PROBLEM:
For the data below, retype word for word the lines from the one containing "The image size is (1456, 815)." through the one containing "Where should I"; drop the pictures.

INFORMATION GIVEN:
■ ■ ■

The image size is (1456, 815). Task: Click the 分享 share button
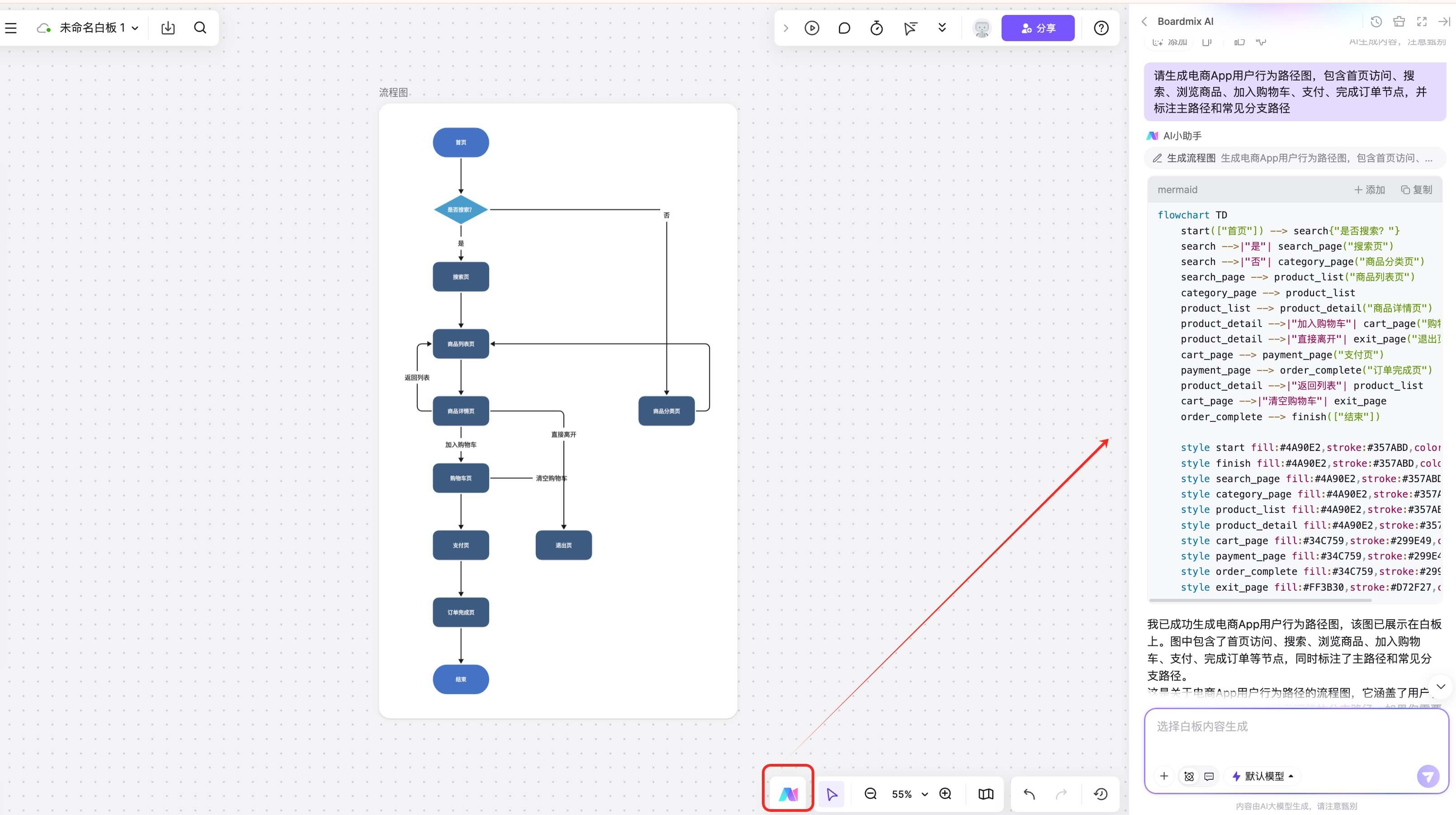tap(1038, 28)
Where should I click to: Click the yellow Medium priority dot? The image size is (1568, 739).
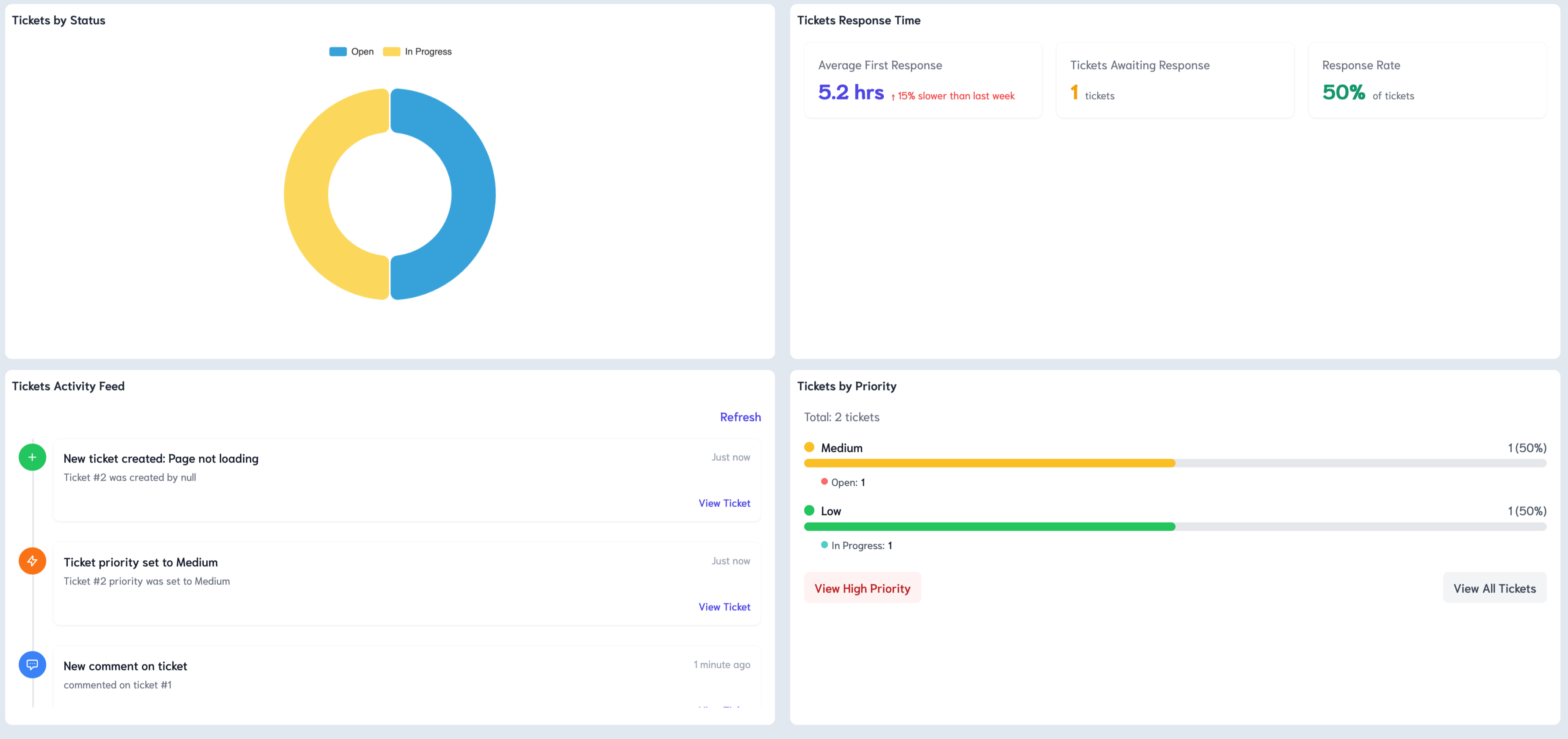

■ ■ ■

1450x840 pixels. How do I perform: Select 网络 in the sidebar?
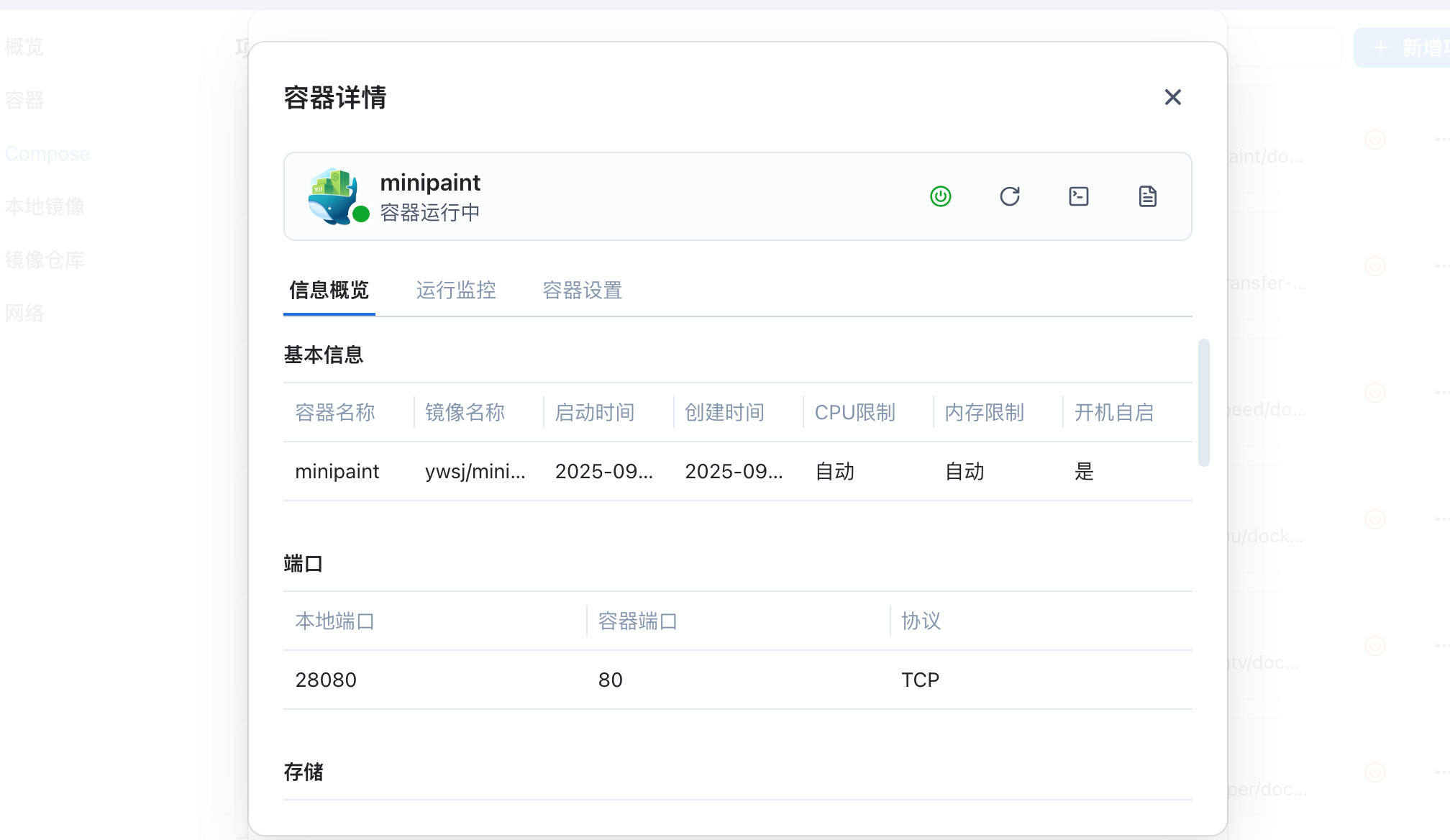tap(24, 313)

■ ■ ■

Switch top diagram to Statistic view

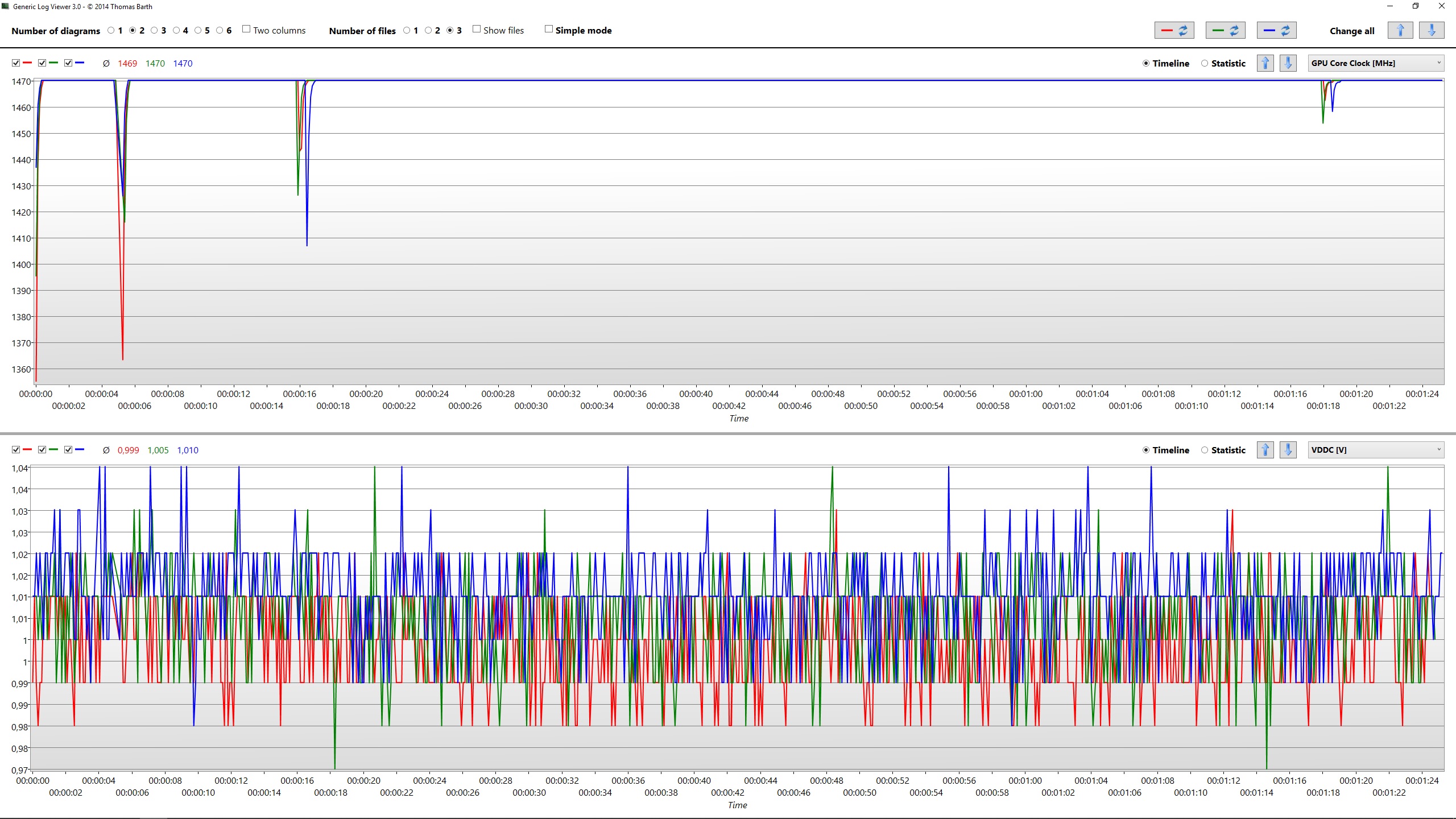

■ ■ ■

RESPONSE AREA:
The image size is (1456, 815). Task: Click the 分享 share button
tap(1038, 28)
Where should I click to: Click the yellow Medium priority dot? The image size is (1568, 739).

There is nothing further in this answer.